Scientific classification
- Kingdom: Animalia
- Phylum: Cnidaria
- Subphylum: Anthozoa
- Class: Hexacorallia
- Order: Scleractinia
- Family: Plerogyridae
- Genus: Plerogyra
- Species: P. sinuosa
- Binomial name: Plerogyra sinuosa (Dana, 1846)
- Synonyms: List Euphyllia cultrifera Dana, 1846; Euphyllia sinuosa Dana, 1846; Plerogyra excavata Milne Edwards & Haime, 1848; Plerogyra laxa Milne Edwards & Haime, 1848;

= Plerogyra sinuosa =

- Authority: (Dana, 1846)
- Conservation status: LC
- Synonyms: Euphyllia cultrifera Dana, 1846, Euphyllia sinuosa Dana, 1846, Plerogyra excavata Milne Edwards & Haime, 1848, Plerogyra laxa Milne Edwards & Haime, 1848

Species of coral

Plerogyra sinuosa is a coral species of the phylum Cnidaria.

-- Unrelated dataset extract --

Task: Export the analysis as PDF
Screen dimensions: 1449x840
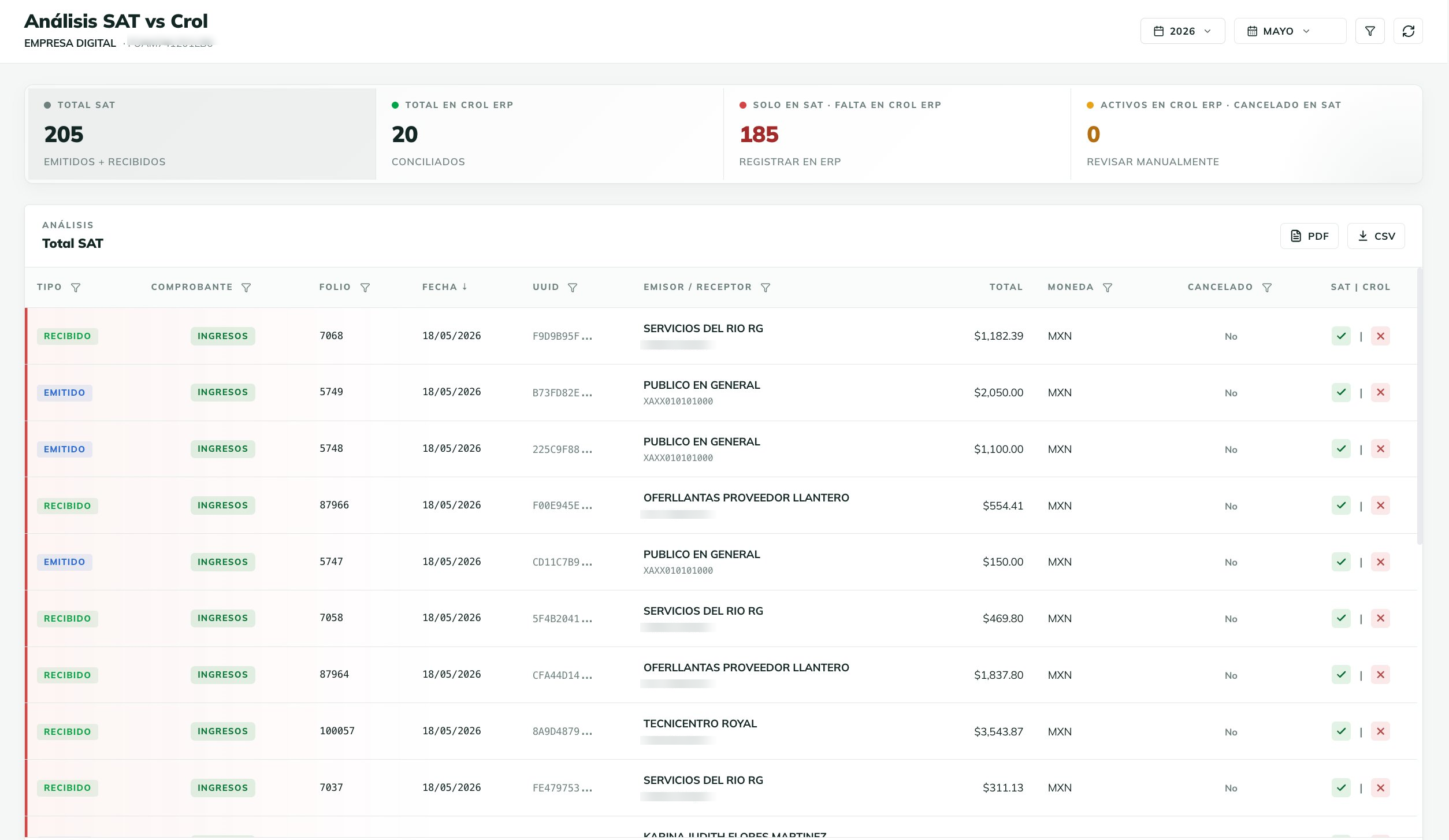Action: click(1309, 236)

It is commonly called "bubble coral" due to its bubbly appearance. The "bubbles" are grape-sized which increase their surface area according to the amount of light available: they are larger during the day, but smaller during the night, when tentacles reach out to capture food. This species requires low light and a gentle water flow. Common names for Plerogyra sinuosa include "grape coral", bladder coral, and pearl coral. According to the IUCN, Plerogyra sinuosa ranges from the Red Sea and Madagascar in the western Indian Ocean to Okinawa and the Line Islands in the Pacific.

==Description==
Colonies of Plerogyra sinuosa are in the form of an inverted cone that may be as much as a metre (yard) across. The corallites in small colonies are monocentric and trochoid, but become flabellomeandroiid (arranged in valleys, the neighbouring valleys having separate walls) in larger colonies. The septa have smooth margins and are irregularly arranged. The costae on young colonies sometimes form lobes which develop spines. These spines then elongate and a new polyp develops, this budding method being an unusual occurrence among corals.

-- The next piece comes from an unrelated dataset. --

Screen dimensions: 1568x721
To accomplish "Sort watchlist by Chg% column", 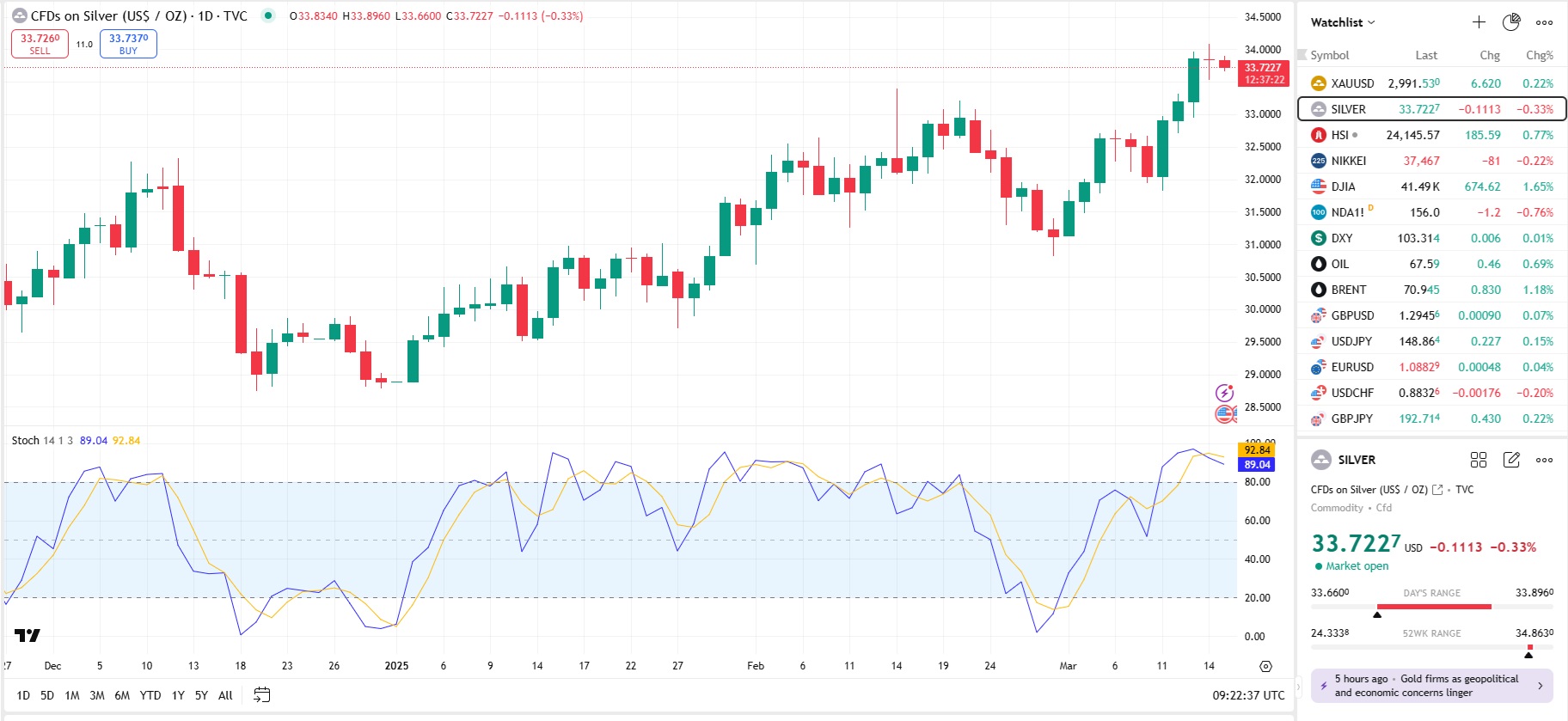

In the living coral, Plerogyra sinuosa has vesicles resembling bubbles up to 2.5 cm in diameter. These enlarge during the day but retract to a certain extent during the night to expose the polyps and their tentacles.

==Biology==
Plerogyra sinuosa is a zooxanthellate species of coral. It obtains most of its nutritional needs from the symbiotic dinoflagellates that live inside its soft tissues including the walls of the vesicles. These photosynthetic organisms provide the coral with organic carbon and nitrogen, sometimes providing up to 90% of their host's energy needs for metabolism and growth. Its remaining needs are met by the planktonic organisms caught by the polyps.

==Status==
This is a common, widely distributed species in shallow Indo-Pacific reef environments. It is subject to the threats of climate change and destruction of its reef habitat common to other coral species, and the International Union for Conservation of Nature has assessed its conservation status as being "Least Concern".